Renjana
Puluhan stiker bintang usang yang direkatkan di langit-langit kamar tersirat di mata Renjana ketika ia mulai membuka mata. Cahaya pagi menyelinap melalui ventilasi kayu, menembus tirai tipis yang mulai pudar warnanya. Udara yang cukup sejuk dan tergolong bersih di luar rumah yang berada di tepi sawah tengah kota besar perlahan memasuki ventilasi kamarnya, membawa aroma tanah lembap dan sisa embun yang menempel di rerumputan. Ada sedikit suara jangkrik yang tersisa, bercampur dengan kicau burung yang mulai menandai pagi. Semua itu menciptakan suasana tenang yang seharusnya menenangkan, namun tidak bagi Renjana.
Beberapa menit kemudian, Renjana bangkit perlahan. Gerakannya lambat, seolah tubuhnya berat oleh sesuatu yang tak kasatmata. Ia berjalan menuju cermin di seberang tempat tidurnya. Dua menit lamanya ia menatap cermin itu—kosong. Cermin berbingkai persegi panjang dengan aksen kayu itu memantulkan seisi kamarnya: tumpukan buku, rak kecil berdebu, boneka tua di pojok meja belajar — semuanya, kecuali dirinya sendiri.
Renjana menghela napas, kemudian tersenyum getir. “Ternyata masih sama,” batinnya. Senyum itu bukan kebahagiaan, melainkan pengakuan bahwa harapan kecilnya kembali pupus.
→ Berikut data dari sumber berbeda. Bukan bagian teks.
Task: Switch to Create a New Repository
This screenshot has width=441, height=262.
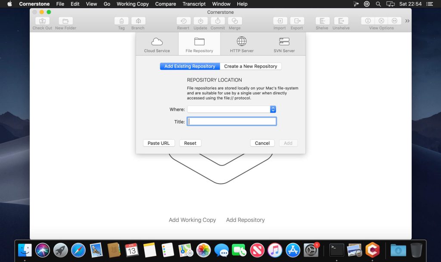Action: pos(251,66)
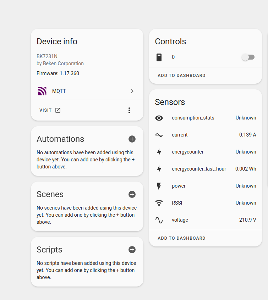
Task: Open the energycounter_last_hour sensor entry
Action: (206, 169)
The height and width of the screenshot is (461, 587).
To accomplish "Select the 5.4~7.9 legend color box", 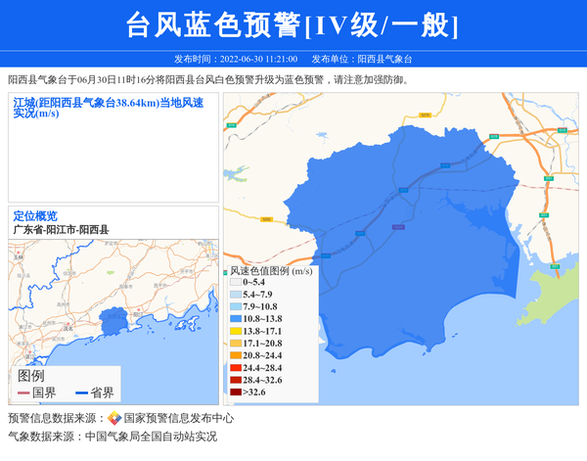I will click(x=235, y=295).
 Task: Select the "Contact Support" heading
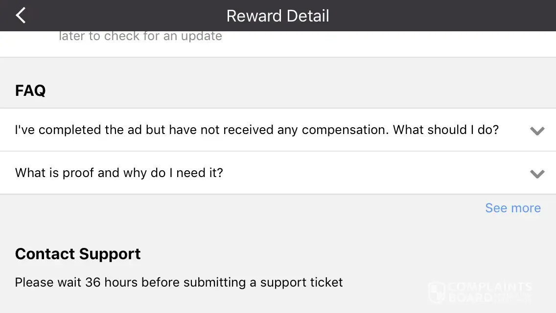click(78, 254)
Pagi hari itu berjalan seperti biasa bagi Renjana. Setiap pukul enam, ketika matahari baru setengah naik, ia akan langsung melangkahkan kakinya menuju cermin atau benda apapun yang memantulkan bayangan — hanya untuk memastikan bayangan miliknya telah kembali. Sudah cukup lama kebiasaan itu terbentuk, menjadi ritual yang sunyi namun wajib. Tapi pantulan itu tak kunjung muncul. Ia tetap hidup seperti biasa, hanya saja kini ia tak tahu seperti apa rupa orang yang menjalani hidup itu.
“Njan, tidurmu nyenyak?” suara ayahnya terdengar dari arah dapur.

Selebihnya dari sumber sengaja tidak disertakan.